Minimotifs are short peptide sequences that are the recognition elements for many protein functions. These short sequences are responsible for protein interaction interfaces involving other proteins (or molecules) in cells, trafficking proteins to specific cellular compartments, or serving as the basis for enzymes to post-translationally modify the minimotif sequence. At present, many minimotif instances and consensus sequences are collected into a wide spanning set of relatively small databases such as MnM, ELM, Domino, PepCyber, and ScanSite [1–5]. Most databases focus on specific subsets of minimotifs. For example, Phospho-ELM has merged with PhosphoBase as a database that focuses on instances of phosphorylation on proteins [6]. Likewise, ScanSite largely concentrates on protein interaction minimotifs for a small subset of domains. In addition to these databases, recent years have seen increased publication rates of high throughput studies that generate minimotif data. Despite this growth in information, many of the reported minimotif attributes have yet to be integrated into any database.

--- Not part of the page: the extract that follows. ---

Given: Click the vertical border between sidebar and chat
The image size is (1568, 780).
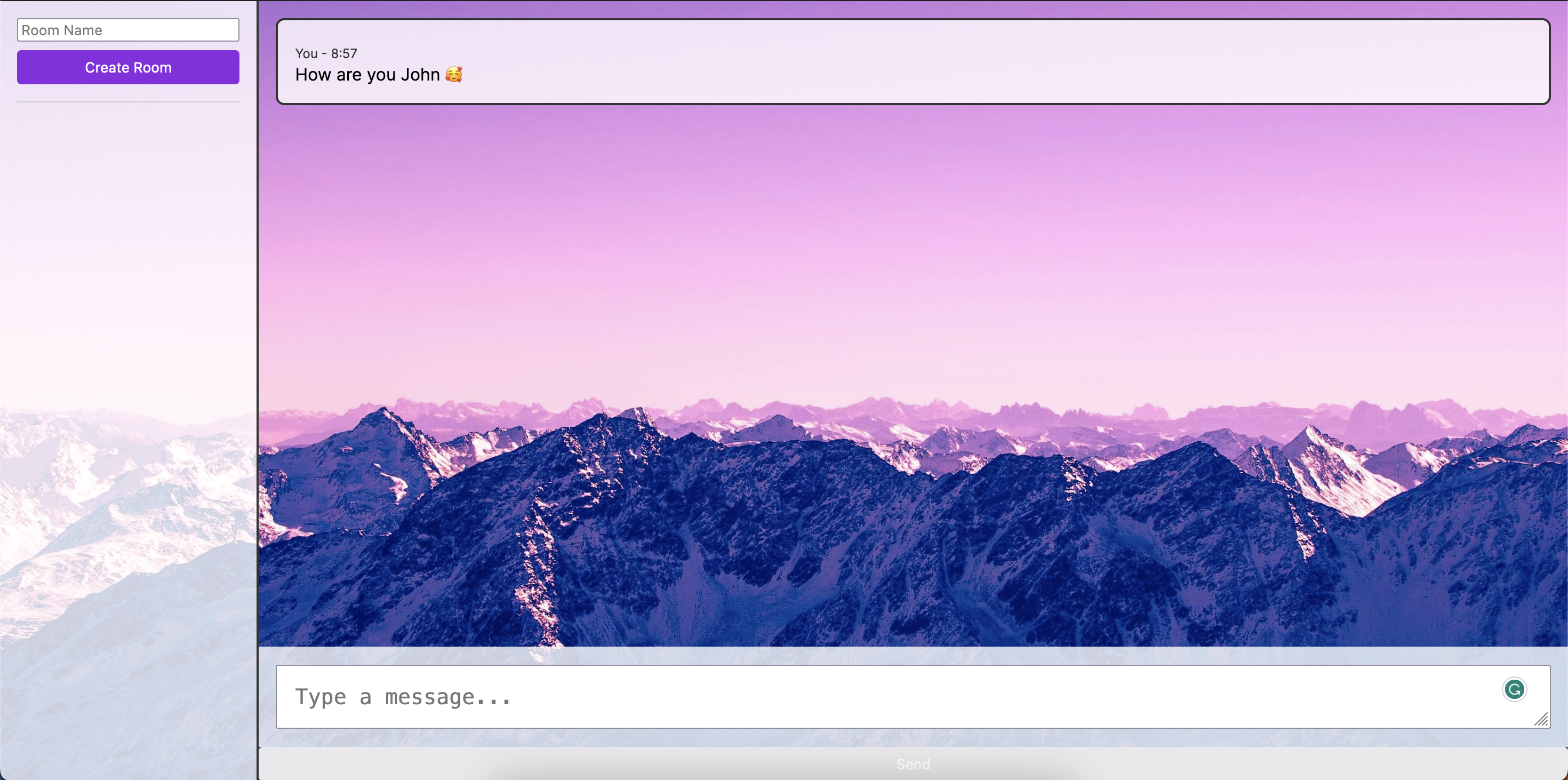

The goal of the MnM project is to integrate well-structured data for a set of defined attributes of minimotifs in a single, non-redundant data repository with high accuracy. The number of reports of minimotifs in the literature has continued to grow since the late 1980’s, recently with more rapid growth due to high throughput functional peptide screens. Previously, we showed that the several thousand minimotifs in MnM can be discretized into a structured syntax which can be directly enforced and modeled in a relational database [1, 7]. Through this process, we recognized the need for a system that manages minimotif annotation, which would help identify papers, reduce the time required for manual annotation, reduce errors, duplications and ambiguities, and aids in maintenance of the database.
Currently, there are no bioinformatics tools designed for annotating minimotifs from the literature. Most reported annotation methodologies concentrate mainly on genomes and proteome scale data [8–10]. A proposed stratification of annotation efforts refers to sequence-based annotation as the first dimension of genome annotation which defines components [11]. The second dimension can be considered those annotations that focus on component interactions. This is exemplified by the human kinome and other types of functional annotations in the SwissProt and Entrez Gene databases [12, 13]. Annotation of minimotifs can be considered a second dimension annotation.

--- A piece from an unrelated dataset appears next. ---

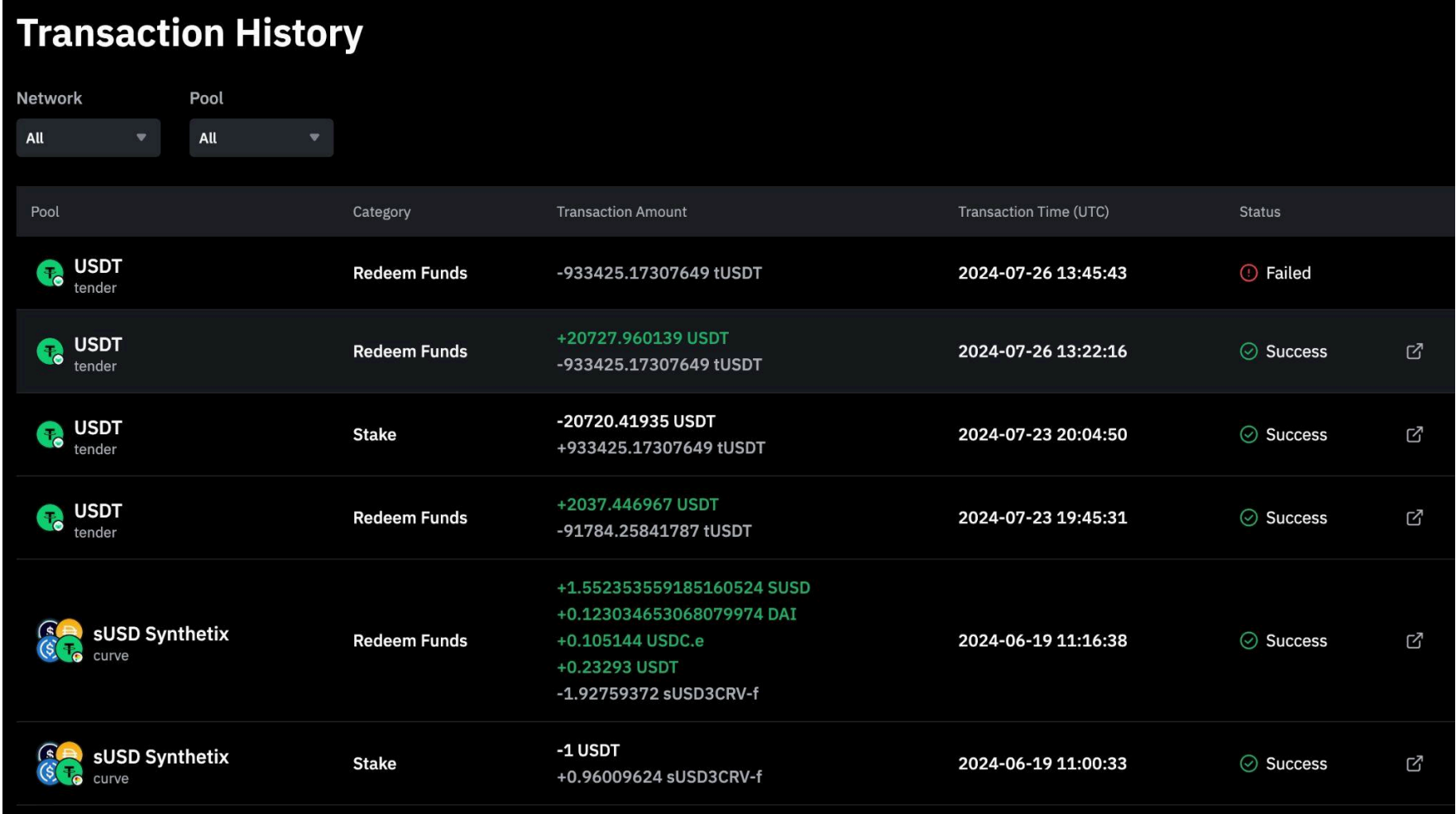Click the USDT tender token icon in failed row
Viewport: 1456px width, 814px height.
pyautogui.click(x=50, y=273)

In considering whether to design a novel minimotif annotation system or adapt an existing annotation system used for another purpose, we identified a number of requirements to facilitate accurate, non-redundant, and efficient annotation of minimotif literature. We wanted the system to interface with a relational database that enforces controlled vocabularies from external databases and eliminates duplication. The system should be able to read, write, and edit entries in a database. The system should display papers that have been and are yet to be annotated, as well as support database-driven machine learning that scores papers for minimotif content, paper sorting, and paper filtering. The system should also have the capability to track annotations from multiple annotators. Finally, the system should be capable of accepting the fine-grained information content of minimotifs, in a structured and comprehensive manner.

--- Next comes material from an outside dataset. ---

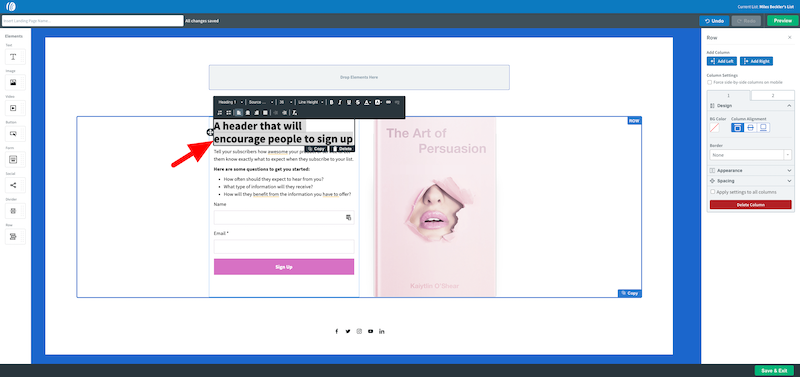Click the green Preview button
The width and height of the screenshot is (800, 377).
pos(782,21)
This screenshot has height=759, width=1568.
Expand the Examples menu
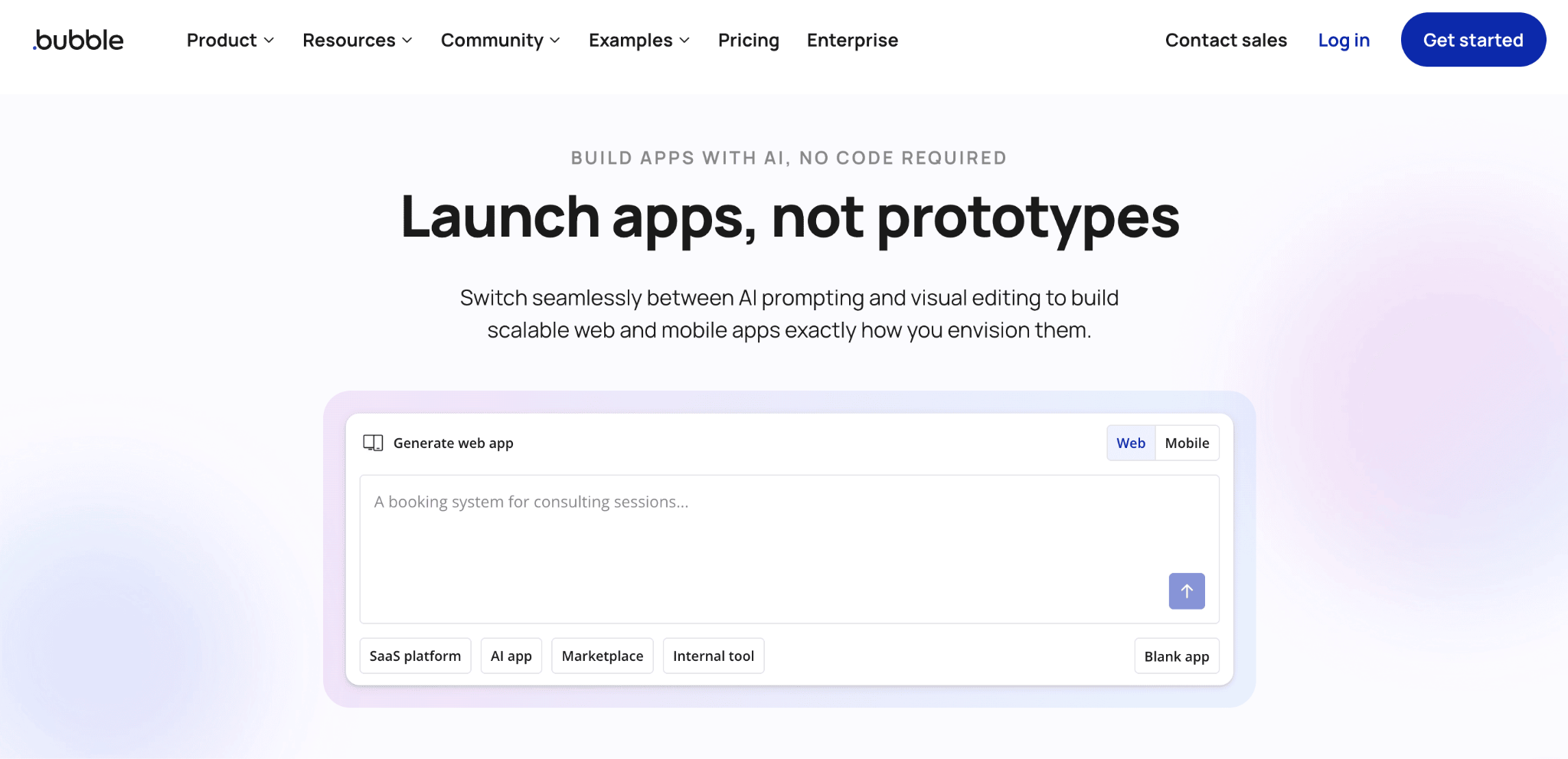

Despite advances in management and mining of scientific literature, no tool existed that met the requirements we required for accurately annotating minimotif data. For example, each of the existing annotation tools such as MIMAS, Textpresso and Biorat only addresses a subset of the above requirements [14–16].
In this paper, we describe MimoSA, a Mi nimo tif S ystem for A nnotation designed for managing and facilitating minimotif annotation. MimoSA allows for minimotif-centric analysis of PubMed abstracts and annotation of minimotifs. MimoSA’s contents are entirely database driven, thus enabling its adaption as an annotation tool for other information spaces that require extraction of information from the primary literature.